1. These cases come before us on application for revision of the order of the District Magistrate of Chittoor, directing further enquiry into a complaint under the Workman's Breach of Contract Act, XIII of 1859, as amended by Act XII of 1920. The whole proceedings having been brought before us in order that their propriety may be considered, it will serve no useful purpose to consider whether the District Magistrate had the power to make such an order in proceedings under the Act.
2. We, therefore, turn at once to the merits of the question raised. That question is, whether the contract on which the respondent, the employer relies, being a contract made with the two petitioners, the artificers jointly can, be the subject of proceedings under the Act at all. The Sub--Magistrate who originally dealt with the case, held, with reference to Bhau Abaji v. Rama Maruii 2 Bom. L.R. 545, that the Act deals only with cases of advances to individuals and not with cases of advances to more, persons than one jointly. We think that this statement of the purview of the Act is too wide and cannot be sustained, it regard is had to the wording employed. Section 1 of the Act XIII of 1859 provides, to quote the material portion, that 'when any artificer shall have received from any employer or from any person acting on, behalf of such employer an advance of money, if such artificer shall wilfully and, without lawful or reasonable excuse, neglect or refuse to perform such work according to the terms of his contract' certain specified consequences shall follow. There is nothing explicit in this section to. exclude joint contracts. No doubt the singular is used. But the first question is, whether there is before the Court any artificer who has received an advance.

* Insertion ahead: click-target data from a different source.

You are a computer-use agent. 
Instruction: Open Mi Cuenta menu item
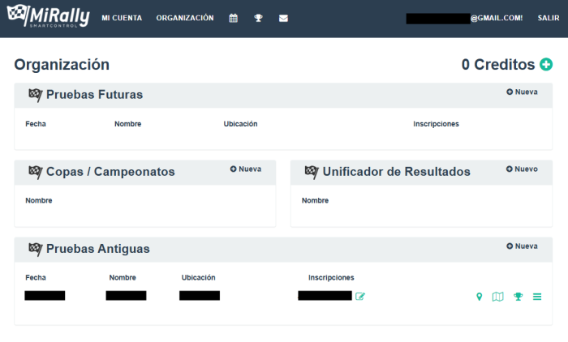[x=122, y=18]
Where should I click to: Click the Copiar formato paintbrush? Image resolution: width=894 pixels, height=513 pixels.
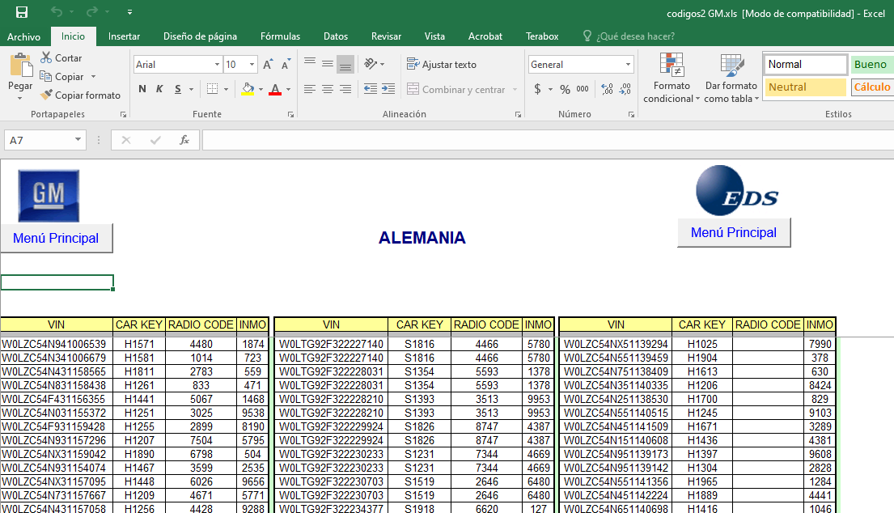pos(46,95)
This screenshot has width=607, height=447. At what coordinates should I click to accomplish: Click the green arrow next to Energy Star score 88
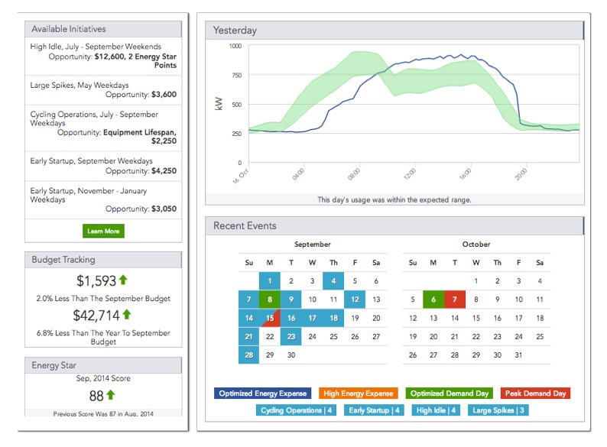tap(111, 395)
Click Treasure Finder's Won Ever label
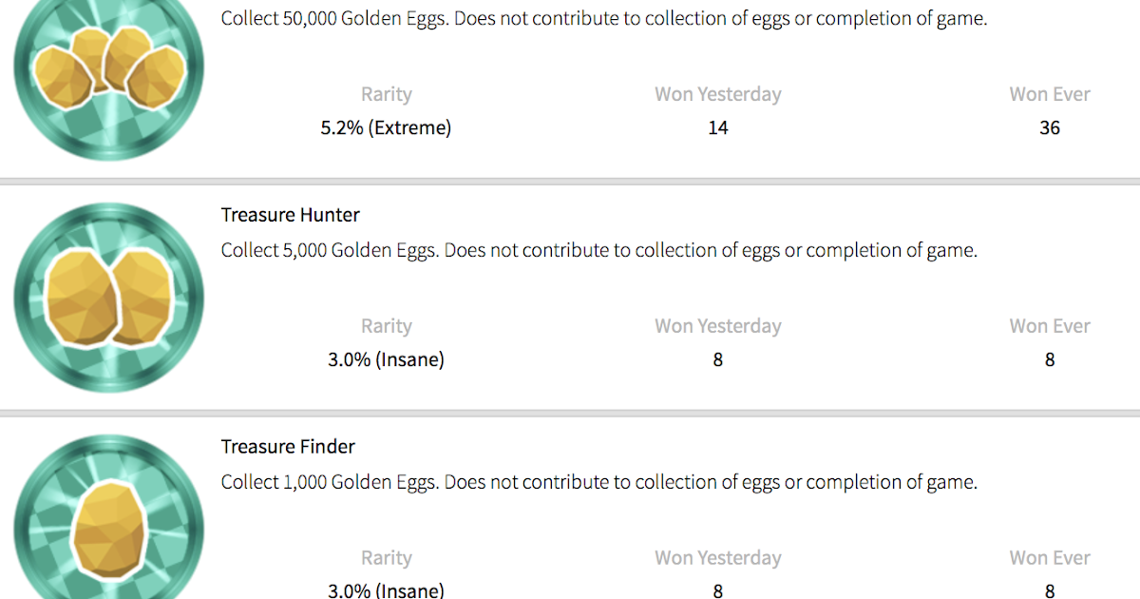The width and height of the screenshot is (1140, 599). click(1050, 558)
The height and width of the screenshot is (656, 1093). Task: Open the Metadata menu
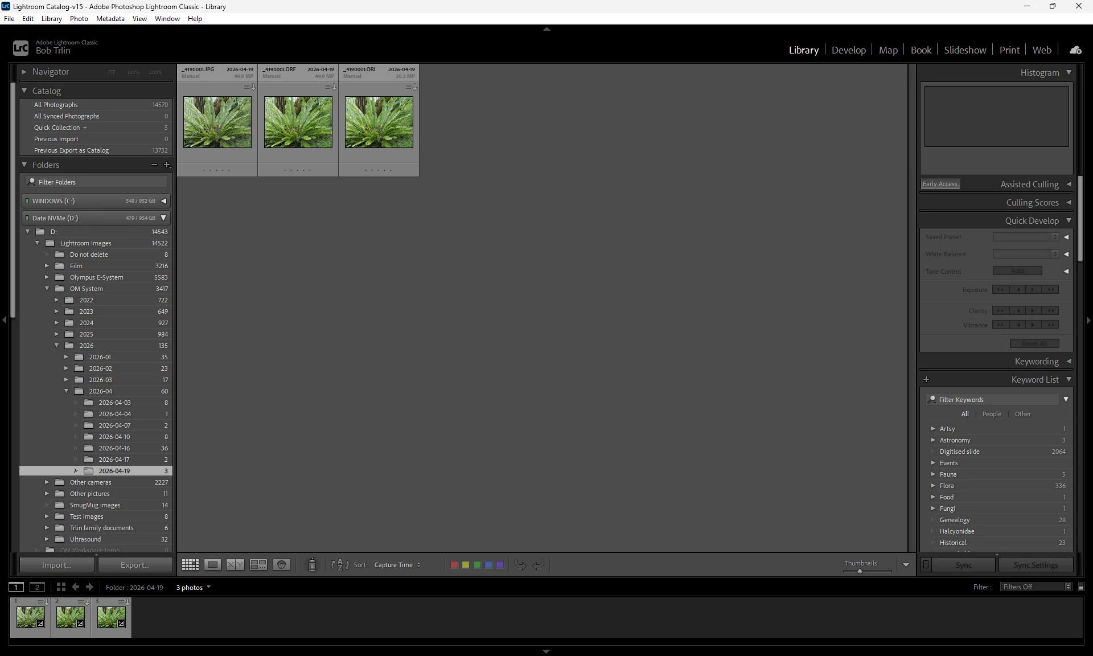(110, 19)
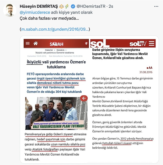Viewport: 163px width, 165px height.
Task: Click the red back arrow on photo
Action: (84, 98)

3. It is quite possible that, even where a joint contract is in question, proof may be forthcoming that of the contracting persons both or either have actually or constructively received all or part of the advance, for which it provides. We cannot see any reason in Section 92 of the Evidence Act why this should not be, proved, singe, the fact that one of two joint contracting parties actually receives the consideration; does not necessarily involve that he does not receive it, as regards part or whole, as the agent of the other, and a finding to that effect will not necessarily involve any variation of the terms of the contract. That joint contracts, which are not expressly excluded by the wording of Section 1, maybe contemplated in it, results further from Section 5 of the Amending Act XII of 1920 which provides that the word 'contract' in the original Act shall extend to all contracts within the meaning of the Indian Contract Act, It seems to us that what the lower Court has to do in dealing with cases under the Act is to see whether as a matter of, evidence and as a matter of fact the artificer or any of the artificers before it has received an advance of money.

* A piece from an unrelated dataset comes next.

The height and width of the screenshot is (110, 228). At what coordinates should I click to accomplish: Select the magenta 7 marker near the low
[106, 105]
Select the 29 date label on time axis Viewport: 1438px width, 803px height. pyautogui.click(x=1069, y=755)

4. The question so far is one of fact, with which the Sub-Magistrate in his order has not dealt, because rule adopted (no doubt quite properly) the general rule sanctioned by the authority of Bhau Abaji v. Rama Maruti 2 Bom. L.R. 545. Turning to that decision, we observe first that it was given before the amendment of the Act by Act XII of of 1920. The material portion of the judgment is short and the main ground of decision is contained in the sentence: 'It cannot be said that any one of the joint recipients of the money has received an advance of money.' With all deference, it is impossible to be certain whether that can be said or not, until evidence on the point has been taken and the materials for a decision whether any one of the joint contractors did receive an advance in the particular case are available. It is said then:
It would be impossible for the Court, under Section 2, if the complainant exercised the option of requiring re-payment, to order the defendant to re-pay the money advanced to him, for it is impossible to say how much each received.
5. That again will be a matter of evidence. We are, with all respect, unable to follow this authority.
6. It has then been urged that the intention of the Legislature cannot have been to render a joint contractor liable to imprisonment when, as often may be the case, it is by the default of his joint contractor that the work is not done. Such cases are, however, sufficiently provided for by the requirement of proof of wilful default and by the provision introduced in Section 2(1), Act XII of 1920, for the exercise of the allowance in Magistrate's discretion as to the nature of the penalty to be imposed.
7. Taking this view, we decline to interfere with the District Magistrate's order, our reasons for so deciding being, to put them shortly, that the general principle enunciated by the Sub-Magistrate as the ground of his decision is not sustainable, and that each case must be dealt with en a consideration of the evidence available in it and of the applicability of the actual Wording of the Act to the cases of the individuals before the Court.